The Black Legion
The Black Legion was born in the Great Migration-era midwest. Founded in 1924 by former Ku Klux Klan Grand Cyclops Dr. William J. Shepard in Bellaire, Ohio, this racist fraternal organization represented an even more violent and secretive evolution of the KKK and its white-supremacist aims (Amann, 13). A 1935 Federal Bureau of Investigation report on the Black Legion indicates that Shepard formed the group of “native-born, white, gentile, protestant citizens” to bring the violent vigilante justice of “Lynch law” to their growing number of enemies (defined as anyone that did not fit their induction criteria or supported those that did not fit) in the industrial midwest. Shepard believed that the KKK had become “too commonplace” and that its public, daytime rallies strayed too far from what he perceived as its goal–terror and intimidation (Amann, 13).
The Black Legion corrected this perceived deviation by organizing its members into raiding bands of masked, armed “Night Riders” that sought to threaten, terrorize, and often kill those it characterized as its enemies. Nowhere was this campaign more active than the midwest. Though the Legion’s tens of thousands of members by the 1930s could be found nationwide, the organization’s “heartland” was undoubtedly the industrial cities of Ohio, Michigan, and Illinois (Amann, 14).
Close links with factory workers’ organizations such as the Ford Motor Company-promoted “Citizen’s Committees” provided eager recruits for the Legion’s attacks on the black, Jewish, and Catholic workers that whites thought threatened their jobs and ensured that “every sizeable city” within these three states had major Legion units (Amann, 14). The well-publicized 1935 Dsetroit murders of black industrial laborer Silas Coleman and Catholic Works Progress administration organizer Charles Poole made it clear that these Night Rider units’ commitment to protect their perceived “American” way of life was far from an empty threat.
The Black Legion’s desire to strengthen itself by breaking from the Ku Klux Klan’s increasingly “commonplace” and public nature extended to its extensive embrace of secret rituals and symbols. Shepard believed that “you have to have mystery in a fraternal thing to keep it alive” and eagerly guarded the group’s claims to exclusive truths and practices (Amann, 14).

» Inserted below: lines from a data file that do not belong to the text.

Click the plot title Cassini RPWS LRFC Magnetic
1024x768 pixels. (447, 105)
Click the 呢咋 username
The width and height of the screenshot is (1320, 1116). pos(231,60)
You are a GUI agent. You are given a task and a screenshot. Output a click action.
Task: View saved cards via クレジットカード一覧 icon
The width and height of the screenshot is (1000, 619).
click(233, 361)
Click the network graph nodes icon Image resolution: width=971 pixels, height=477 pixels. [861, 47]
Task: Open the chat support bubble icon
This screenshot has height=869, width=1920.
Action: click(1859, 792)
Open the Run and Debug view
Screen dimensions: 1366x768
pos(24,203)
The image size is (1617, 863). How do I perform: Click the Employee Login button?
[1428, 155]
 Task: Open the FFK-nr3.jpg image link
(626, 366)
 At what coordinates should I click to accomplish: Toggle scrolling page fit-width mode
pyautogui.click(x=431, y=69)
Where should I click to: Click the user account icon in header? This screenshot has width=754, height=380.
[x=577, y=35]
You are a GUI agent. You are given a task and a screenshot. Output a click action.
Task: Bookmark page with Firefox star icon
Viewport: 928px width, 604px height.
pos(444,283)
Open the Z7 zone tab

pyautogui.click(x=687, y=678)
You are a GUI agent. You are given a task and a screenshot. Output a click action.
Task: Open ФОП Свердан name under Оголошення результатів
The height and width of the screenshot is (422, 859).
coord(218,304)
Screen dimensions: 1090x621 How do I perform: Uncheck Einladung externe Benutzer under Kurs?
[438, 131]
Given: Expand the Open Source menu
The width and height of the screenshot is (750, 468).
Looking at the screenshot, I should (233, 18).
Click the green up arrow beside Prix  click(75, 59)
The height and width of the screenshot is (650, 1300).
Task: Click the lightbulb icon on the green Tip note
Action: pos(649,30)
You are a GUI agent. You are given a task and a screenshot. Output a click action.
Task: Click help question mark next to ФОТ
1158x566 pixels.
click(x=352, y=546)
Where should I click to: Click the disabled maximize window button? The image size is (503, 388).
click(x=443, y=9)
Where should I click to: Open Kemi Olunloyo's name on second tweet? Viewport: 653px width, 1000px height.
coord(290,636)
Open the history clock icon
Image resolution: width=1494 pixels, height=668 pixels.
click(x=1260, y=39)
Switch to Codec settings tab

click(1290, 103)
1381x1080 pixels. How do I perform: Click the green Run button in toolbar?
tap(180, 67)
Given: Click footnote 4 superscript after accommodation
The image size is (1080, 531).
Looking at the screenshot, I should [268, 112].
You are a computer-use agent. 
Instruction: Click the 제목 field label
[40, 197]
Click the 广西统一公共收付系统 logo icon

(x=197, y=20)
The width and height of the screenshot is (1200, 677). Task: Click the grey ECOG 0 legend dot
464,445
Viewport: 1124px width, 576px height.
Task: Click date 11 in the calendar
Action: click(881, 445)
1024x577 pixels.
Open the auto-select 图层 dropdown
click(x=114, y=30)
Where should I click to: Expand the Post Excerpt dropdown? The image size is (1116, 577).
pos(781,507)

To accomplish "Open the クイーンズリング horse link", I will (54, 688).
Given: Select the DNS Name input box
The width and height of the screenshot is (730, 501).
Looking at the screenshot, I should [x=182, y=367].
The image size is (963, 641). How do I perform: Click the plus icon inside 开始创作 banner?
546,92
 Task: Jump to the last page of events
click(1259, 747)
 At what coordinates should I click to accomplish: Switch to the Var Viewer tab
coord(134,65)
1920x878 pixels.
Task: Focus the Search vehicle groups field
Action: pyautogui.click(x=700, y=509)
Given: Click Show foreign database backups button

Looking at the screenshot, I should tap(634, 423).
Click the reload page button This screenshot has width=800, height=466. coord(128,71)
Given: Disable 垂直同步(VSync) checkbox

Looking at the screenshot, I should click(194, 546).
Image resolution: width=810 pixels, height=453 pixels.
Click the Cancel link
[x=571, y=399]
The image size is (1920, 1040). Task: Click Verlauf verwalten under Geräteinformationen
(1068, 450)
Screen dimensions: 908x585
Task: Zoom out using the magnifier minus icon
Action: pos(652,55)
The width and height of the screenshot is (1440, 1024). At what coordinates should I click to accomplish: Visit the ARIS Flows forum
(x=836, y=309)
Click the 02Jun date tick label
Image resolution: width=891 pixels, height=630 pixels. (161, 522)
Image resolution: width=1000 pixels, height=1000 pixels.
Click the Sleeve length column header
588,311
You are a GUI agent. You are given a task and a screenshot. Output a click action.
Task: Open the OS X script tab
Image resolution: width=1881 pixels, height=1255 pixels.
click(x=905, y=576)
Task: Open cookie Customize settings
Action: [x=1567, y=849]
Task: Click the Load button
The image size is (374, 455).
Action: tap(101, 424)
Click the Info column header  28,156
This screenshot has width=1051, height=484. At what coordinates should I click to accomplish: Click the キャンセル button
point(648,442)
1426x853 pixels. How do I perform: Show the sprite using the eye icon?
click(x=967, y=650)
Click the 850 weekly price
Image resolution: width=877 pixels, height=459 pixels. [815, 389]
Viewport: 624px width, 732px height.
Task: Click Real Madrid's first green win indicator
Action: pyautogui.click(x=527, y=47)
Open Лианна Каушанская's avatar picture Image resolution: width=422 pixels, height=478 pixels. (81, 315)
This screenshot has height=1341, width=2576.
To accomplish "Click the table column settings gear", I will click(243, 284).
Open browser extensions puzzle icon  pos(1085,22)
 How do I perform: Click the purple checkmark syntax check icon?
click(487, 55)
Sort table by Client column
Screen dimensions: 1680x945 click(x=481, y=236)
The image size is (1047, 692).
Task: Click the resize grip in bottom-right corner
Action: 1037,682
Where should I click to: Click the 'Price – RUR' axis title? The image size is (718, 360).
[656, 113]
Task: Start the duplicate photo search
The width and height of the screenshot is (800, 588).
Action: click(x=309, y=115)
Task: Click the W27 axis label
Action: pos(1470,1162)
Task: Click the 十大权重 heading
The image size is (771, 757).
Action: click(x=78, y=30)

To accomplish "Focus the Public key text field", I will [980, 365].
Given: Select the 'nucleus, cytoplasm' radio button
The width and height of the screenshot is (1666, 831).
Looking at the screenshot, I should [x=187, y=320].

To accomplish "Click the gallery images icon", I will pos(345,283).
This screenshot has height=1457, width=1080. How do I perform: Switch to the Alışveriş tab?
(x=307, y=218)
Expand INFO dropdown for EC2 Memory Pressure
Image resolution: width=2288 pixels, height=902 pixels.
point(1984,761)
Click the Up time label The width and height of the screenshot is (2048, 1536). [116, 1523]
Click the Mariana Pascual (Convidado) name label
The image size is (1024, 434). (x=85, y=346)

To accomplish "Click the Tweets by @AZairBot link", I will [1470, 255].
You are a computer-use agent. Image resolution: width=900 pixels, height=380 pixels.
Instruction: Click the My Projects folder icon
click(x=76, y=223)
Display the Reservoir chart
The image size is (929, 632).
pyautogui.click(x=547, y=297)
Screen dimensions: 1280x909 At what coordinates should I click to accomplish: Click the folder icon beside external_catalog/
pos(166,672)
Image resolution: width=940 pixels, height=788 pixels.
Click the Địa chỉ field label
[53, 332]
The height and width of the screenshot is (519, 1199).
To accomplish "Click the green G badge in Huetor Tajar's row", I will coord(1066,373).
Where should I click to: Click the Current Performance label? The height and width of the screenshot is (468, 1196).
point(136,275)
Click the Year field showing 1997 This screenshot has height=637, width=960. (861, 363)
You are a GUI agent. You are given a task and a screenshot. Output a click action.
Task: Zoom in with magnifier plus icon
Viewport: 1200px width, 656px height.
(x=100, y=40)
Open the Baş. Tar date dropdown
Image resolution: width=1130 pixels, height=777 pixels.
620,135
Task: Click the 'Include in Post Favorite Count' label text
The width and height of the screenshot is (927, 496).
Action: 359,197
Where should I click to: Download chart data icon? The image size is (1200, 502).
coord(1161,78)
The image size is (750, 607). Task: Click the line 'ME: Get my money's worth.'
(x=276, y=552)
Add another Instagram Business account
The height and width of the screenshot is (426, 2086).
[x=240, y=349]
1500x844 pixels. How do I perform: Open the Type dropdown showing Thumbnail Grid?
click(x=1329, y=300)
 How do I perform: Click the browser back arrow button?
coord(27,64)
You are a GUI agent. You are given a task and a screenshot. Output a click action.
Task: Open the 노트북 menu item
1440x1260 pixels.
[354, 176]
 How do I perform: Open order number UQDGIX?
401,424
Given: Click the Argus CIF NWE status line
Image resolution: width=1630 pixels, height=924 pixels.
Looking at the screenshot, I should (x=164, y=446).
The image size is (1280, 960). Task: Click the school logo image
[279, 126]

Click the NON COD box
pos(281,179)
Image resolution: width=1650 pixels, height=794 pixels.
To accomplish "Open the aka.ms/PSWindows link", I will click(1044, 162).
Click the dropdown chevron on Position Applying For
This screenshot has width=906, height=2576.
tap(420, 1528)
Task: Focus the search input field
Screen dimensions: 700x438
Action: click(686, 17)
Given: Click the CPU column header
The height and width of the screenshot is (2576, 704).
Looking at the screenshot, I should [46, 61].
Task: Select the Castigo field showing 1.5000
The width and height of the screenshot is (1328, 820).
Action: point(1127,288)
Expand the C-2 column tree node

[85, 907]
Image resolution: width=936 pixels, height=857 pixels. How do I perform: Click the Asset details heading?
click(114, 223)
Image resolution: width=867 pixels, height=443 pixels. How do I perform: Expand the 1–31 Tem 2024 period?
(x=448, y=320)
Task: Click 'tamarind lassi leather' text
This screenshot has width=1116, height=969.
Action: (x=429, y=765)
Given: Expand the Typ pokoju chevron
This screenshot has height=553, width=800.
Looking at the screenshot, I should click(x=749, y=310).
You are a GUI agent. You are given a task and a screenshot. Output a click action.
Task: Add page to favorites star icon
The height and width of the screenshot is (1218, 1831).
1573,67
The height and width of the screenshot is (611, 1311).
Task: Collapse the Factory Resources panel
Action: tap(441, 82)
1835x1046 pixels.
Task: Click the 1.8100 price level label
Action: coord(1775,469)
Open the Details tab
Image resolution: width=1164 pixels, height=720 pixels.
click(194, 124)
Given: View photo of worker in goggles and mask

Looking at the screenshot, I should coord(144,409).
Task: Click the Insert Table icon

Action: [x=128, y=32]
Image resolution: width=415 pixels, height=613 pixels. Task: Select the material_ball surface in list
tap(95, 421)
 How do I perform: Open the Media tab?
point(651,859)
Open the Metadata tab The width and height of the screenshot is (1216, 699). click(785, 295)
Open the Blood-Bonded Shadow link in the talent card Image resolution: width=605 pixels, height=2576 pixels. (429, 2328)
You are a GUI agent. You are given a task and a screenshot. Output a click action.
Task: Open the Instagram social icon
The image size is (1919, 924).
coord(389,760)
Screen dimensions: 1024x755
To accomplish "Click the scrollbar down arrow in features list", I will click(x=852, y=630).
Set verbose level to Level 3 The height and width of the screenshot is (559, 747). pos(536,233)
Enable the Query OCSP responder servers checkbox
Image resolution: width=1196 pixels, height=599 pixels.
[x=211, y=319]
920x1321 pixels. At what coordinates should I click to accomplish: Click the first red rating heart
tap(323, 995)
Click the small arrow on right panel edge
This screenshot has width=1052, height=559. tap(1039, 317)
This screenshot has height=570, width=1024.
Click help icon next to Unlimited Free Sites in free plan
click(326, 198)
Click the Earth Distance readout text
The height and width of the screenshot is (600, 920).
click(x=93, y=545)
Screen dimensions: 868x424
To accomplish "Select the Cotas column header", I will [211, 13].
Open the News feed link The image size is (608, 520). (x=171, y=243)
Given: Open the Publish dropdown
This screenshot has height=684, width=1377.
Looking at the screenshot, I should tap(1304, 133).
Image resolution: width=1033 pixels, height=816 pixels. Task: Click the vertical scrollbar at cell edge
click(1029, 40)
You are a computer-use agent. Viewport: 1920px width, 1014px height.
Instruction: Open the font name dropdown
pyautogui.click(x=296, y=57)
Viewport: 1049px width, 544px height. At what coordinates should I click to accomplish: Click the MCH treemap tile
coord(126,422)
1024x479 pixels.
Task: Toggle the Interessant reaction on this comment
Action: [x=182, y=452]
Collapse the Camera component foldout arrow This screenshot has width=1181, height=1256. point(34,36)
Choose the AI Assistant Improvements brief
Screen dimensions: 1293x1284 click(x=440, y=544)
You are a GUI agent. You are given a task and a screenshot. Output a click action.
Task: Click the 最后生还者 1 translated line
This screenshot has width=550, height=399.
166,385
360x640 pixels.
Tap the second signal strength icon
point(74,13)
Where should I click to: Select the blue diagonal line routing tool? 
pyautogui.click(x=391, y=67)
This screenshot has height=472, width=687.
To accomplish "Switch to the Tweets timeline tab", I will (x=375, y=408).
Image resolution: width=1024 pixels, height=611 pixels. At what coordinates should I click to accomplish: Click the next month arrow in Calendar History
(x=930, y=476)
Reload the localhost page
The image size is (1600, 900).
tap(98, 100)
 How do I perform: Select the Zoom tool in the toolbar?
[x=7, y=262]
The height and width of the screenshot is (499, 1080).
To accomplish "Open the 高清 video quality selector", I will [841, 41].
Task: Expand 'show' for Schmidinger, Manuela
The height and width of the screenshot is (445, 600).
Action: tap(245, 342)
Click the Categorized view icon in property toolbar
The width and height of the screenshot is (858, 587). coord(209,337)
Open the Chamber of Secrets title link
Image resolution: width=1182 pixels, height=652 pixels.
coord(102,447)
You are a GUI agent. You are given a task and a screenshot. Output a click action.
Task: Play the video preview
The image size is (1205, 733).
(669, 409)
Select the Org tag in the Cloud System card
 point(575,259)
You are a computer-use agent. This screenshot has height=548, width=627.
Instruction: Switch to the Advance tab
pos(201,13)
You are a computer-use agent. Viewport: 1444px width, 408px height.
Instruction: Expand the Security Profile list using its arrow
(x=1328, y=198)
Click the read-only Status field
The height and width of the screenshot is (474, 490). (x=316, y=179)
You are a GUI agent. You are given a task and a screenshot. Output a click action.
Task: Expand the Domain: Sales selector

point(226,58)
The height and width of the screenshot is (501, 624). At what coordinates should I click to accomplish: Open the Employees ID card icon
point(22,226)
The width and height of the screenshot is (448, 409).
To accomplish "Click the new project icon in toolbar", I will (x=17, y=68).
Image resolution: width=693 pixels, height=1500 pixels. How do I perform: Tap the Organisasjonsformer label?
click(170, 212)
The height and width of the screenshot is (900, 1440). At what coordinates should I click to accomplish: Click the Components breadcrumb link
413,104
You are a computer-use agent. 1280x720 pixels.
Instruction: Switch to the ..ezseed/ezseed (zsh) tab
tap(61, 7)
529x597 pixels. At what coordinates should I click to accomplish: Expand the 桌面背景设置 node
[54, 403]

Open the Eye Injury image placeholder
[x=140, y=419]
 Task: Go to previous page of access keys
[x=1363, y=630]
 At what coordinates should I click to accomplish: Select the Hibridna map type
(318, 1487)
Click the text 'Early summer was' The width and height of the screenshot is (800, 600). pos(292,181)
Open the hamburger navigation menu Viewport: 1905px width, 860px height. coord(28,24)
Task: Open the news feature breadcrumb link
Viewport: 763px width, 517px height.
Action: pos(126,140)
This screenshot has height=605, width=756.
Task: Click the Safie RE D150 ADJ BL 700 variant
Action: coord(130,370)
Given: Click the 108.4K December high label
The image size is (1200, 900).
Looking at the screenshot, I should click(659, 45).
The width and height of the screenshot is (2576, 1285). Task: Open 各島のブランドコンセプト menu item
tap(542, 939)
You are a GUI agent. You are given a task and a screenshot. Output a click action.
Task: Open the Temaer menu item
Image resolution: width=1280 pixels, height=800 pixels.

The photo of two armed Black Legion members demonstrates the public face of this symbols and rituals the 1935 FBI report on the group’s practices worked so hard to uncover. The two members’ ceremonial black robes and prominent skull-and-crossbones logo sought to distinguish them from the white-robed KKK and signaled their acceptance into the Legion’s secret society. The FBI report (collected through information from an undercover source within the Black Legion) tells of a theatrical ritual initiation that includes a blood oath in the “name of God and the Devil...under the black arch of heaven’s avenging symbol.” Commitment to the group’s secrets in so important that those who betray it are promised a terrible death followed by their soul “given unto torment...submerged in a molten metal and stifled in the flames of Hell...through all eternity.” While leaking the Legion’s secret’s was the worst possible crime, keeping them gave members access to exclusive knowledge portrayed as more valuable than their own life.